EXERCISE INSTRUCTIONS:
Print only the lines from the top of the data through the line with "You are a GUI", both included, skipping every picture.

LISTED RECORDS:
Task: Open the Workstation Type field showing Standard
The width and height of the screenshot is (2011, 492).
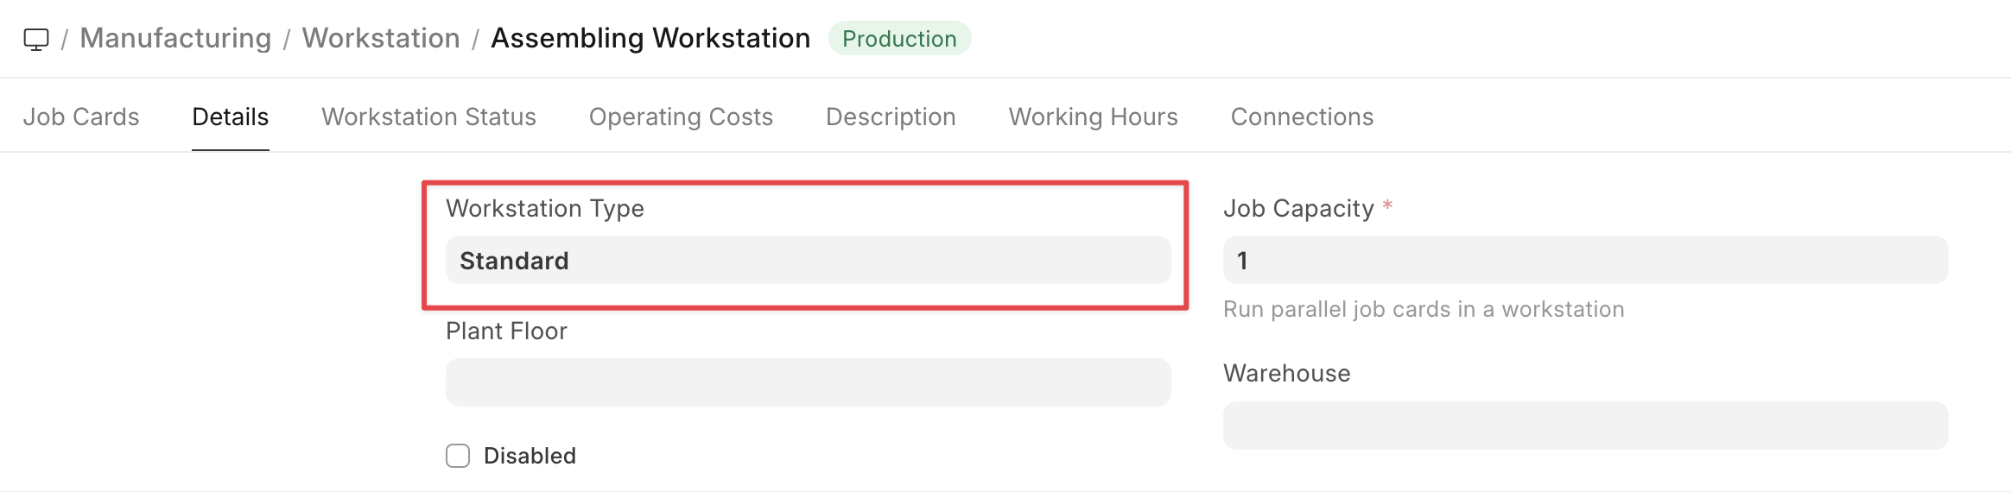Action: click(x=808, y=260)
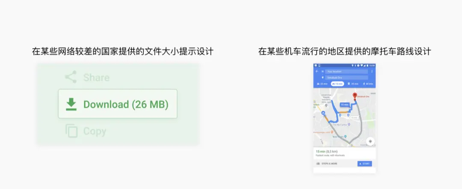Tap the blue START button
462x189 pixels.
click(365, 164)
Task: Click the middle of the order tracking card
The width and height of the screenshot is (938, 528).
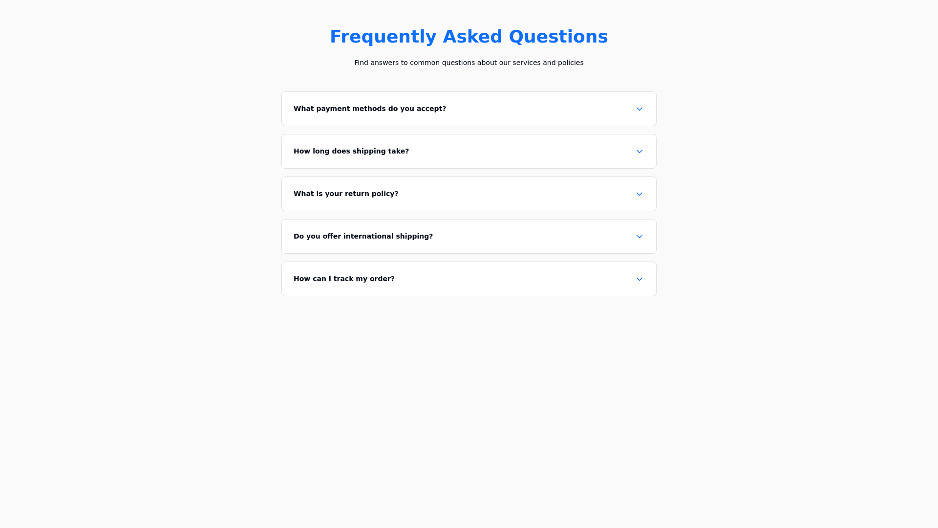Action: [x=469, y=279]
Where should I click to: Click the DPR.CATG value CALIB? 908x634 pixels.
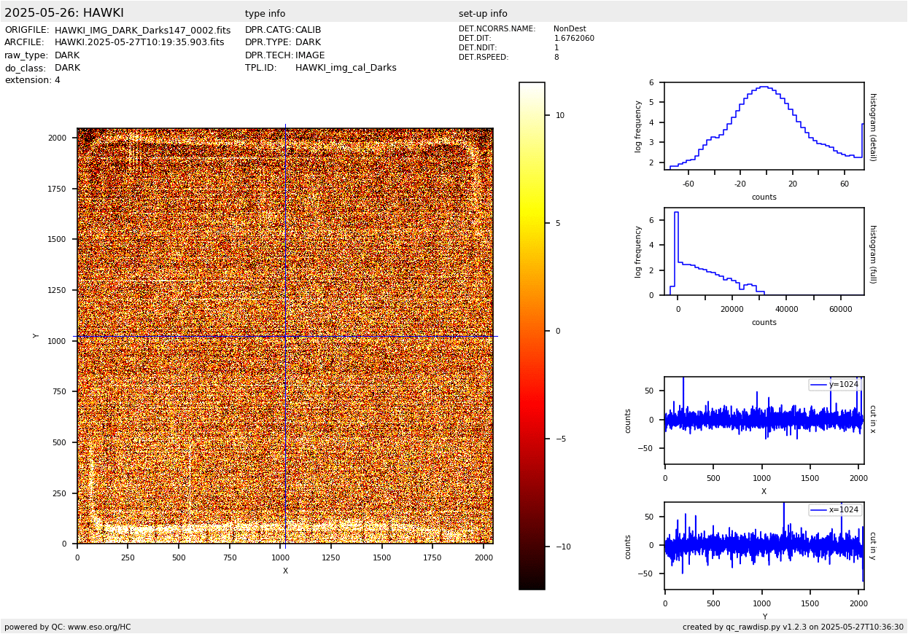[x=308, y=31]
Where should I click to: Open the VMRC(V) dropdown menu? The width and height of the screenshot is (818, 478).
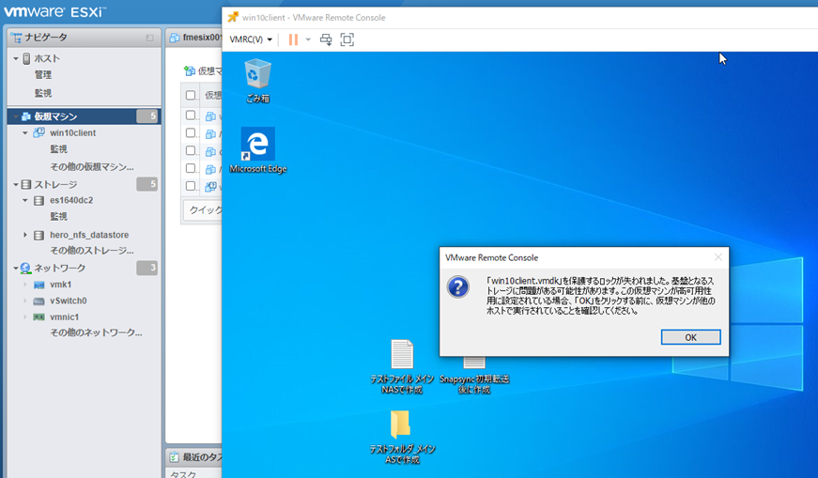tap(252, 39)
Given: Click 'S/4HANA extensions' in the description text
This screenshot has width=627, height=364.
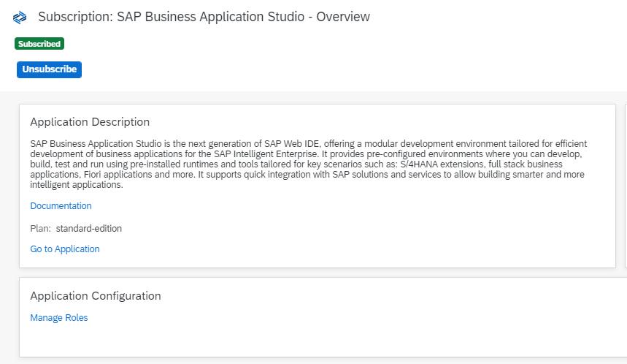Looking at the screenshot, I should (442, 164).
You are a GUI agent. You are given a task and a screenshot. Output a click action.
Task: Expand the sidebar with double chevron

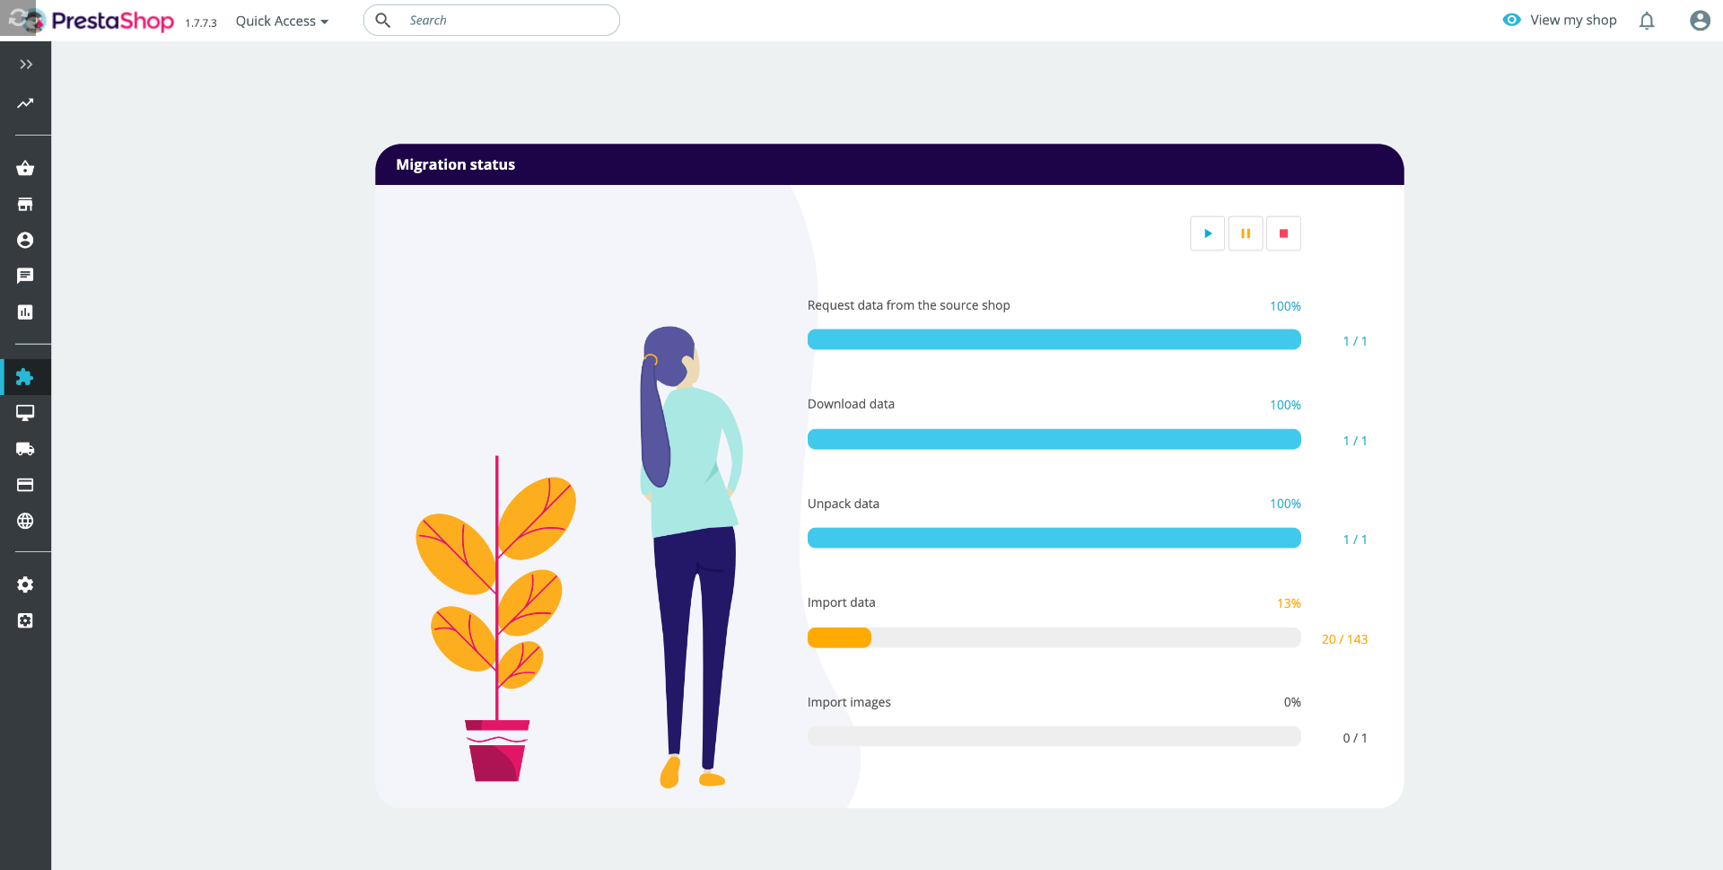26,65
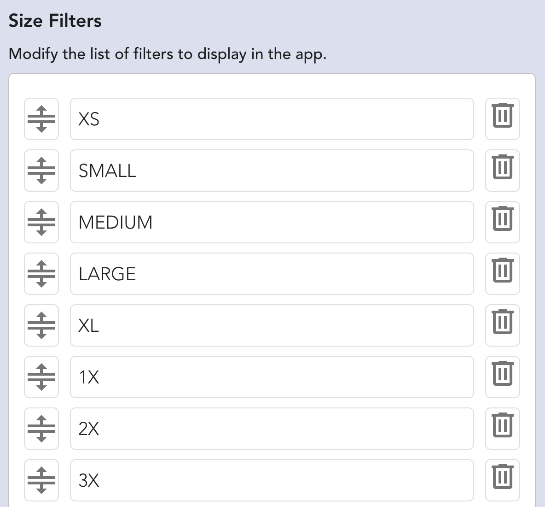Delete the XS size filter
Screen dimensions: 545x507
coord(502,119)
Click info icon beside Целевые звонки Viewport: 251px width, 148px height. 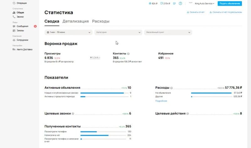73,114
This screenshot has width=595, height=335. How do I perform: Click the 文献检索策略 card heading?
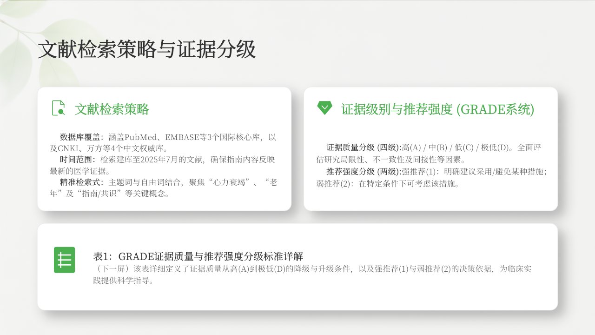coord(112,109)
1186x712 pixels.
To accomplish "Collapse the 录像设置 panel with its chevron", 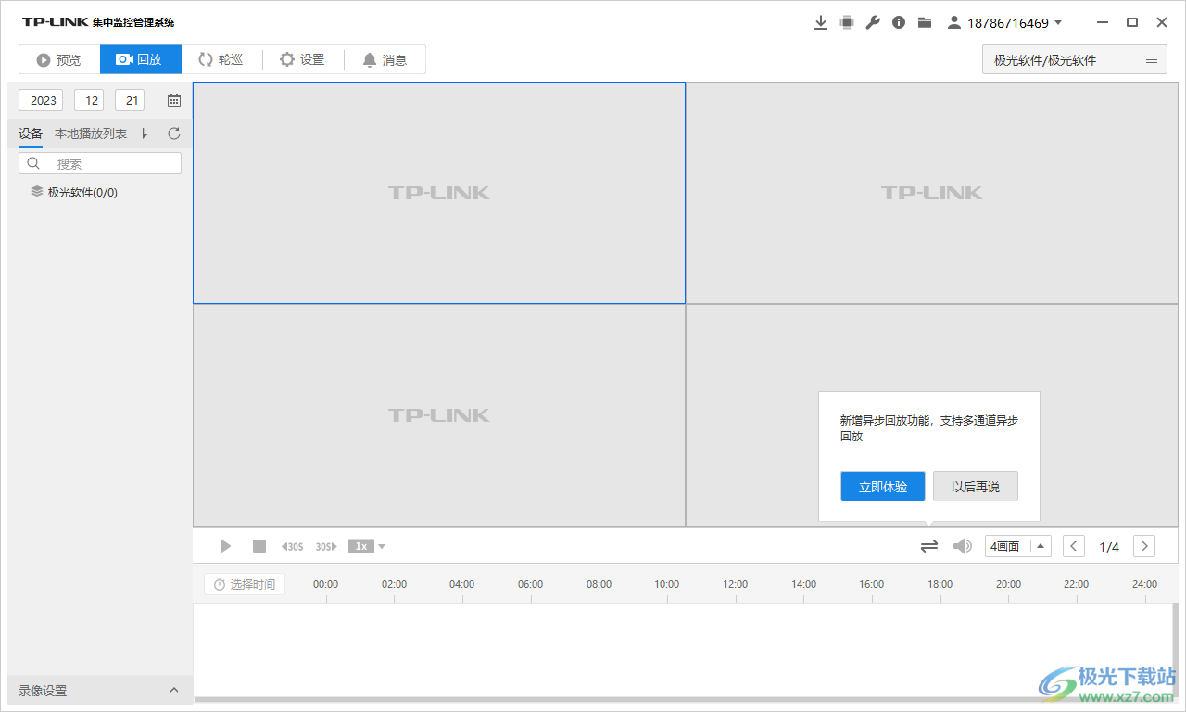I will (173, 690).
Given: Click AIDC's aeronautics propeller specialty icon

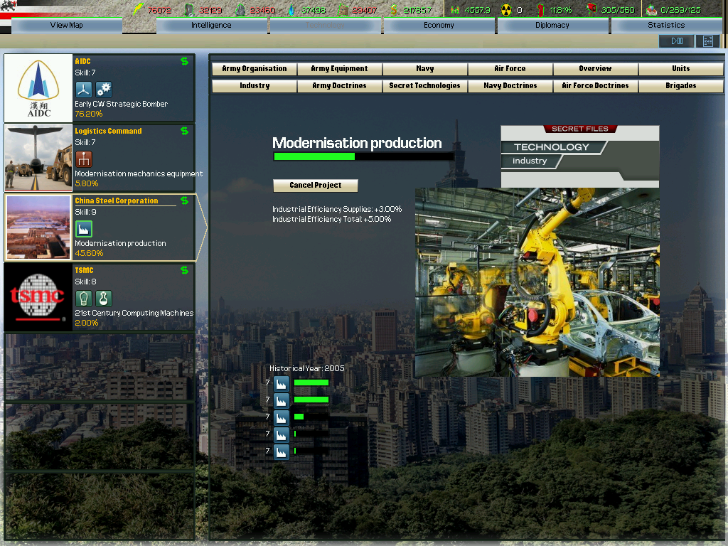Looking at the screenshot, I should (x=84, y=90).
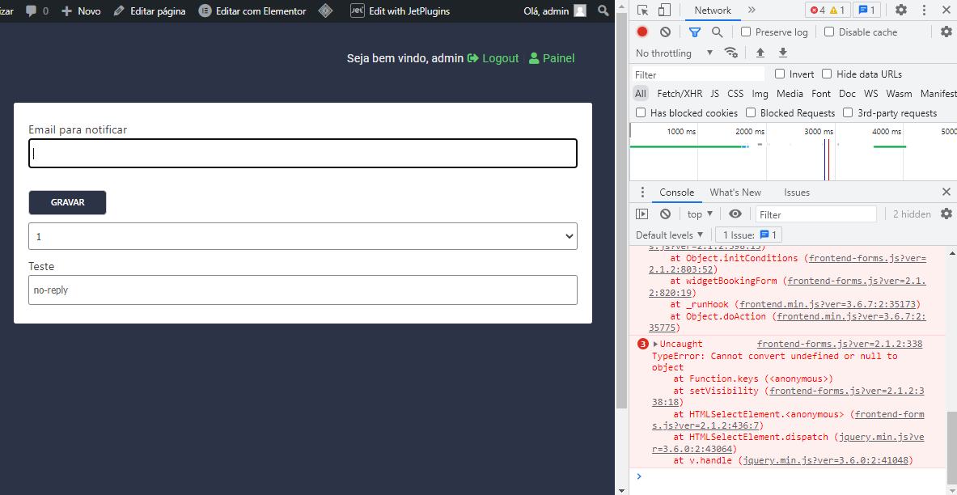The image size is (957, 495).
Task: Clear the network request log
Action: (x=665, y=32)
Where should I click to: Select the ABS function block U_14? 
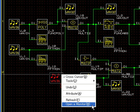[109, 24]
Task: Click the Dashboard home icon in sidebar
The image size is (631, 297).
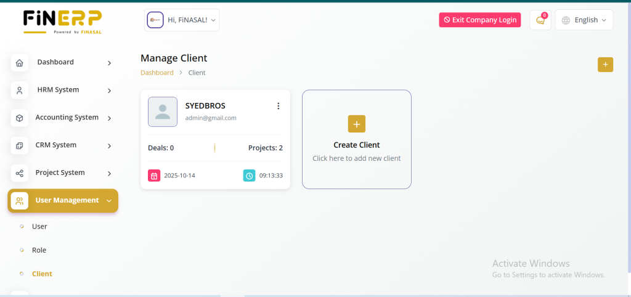Action: (x=20, y=63)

OUTPUT OF THE EXERCISE:
Task: Open the Workstation Type field showing Standard
The width and height of the screenshot is (2011, 492).
Action: click(x=808, y=260)
Tap the blue START button
462x189 pixels.
click(365, 164)
Task: Click the middle of the order tracking card
The width and height of the screenshot is (938, 528).
Action: [x=469, y=279]
Where should I click to: Click the DPR.CATG value CALIB? 908x634 pixels.
[x=308, y=31]
Where should I click to: Open the VMRC(V) dropdown menu? The width and height of the screenshot is (818, 478).
tap(252, 39)
Given: Click 'S/4HANA extensions' in the description text
This screenshot has width=627, height=364.
Looking at the screenshot, I should (442, 164).
You are a GUI agent. You are given a task and a screenshot. Output a click action.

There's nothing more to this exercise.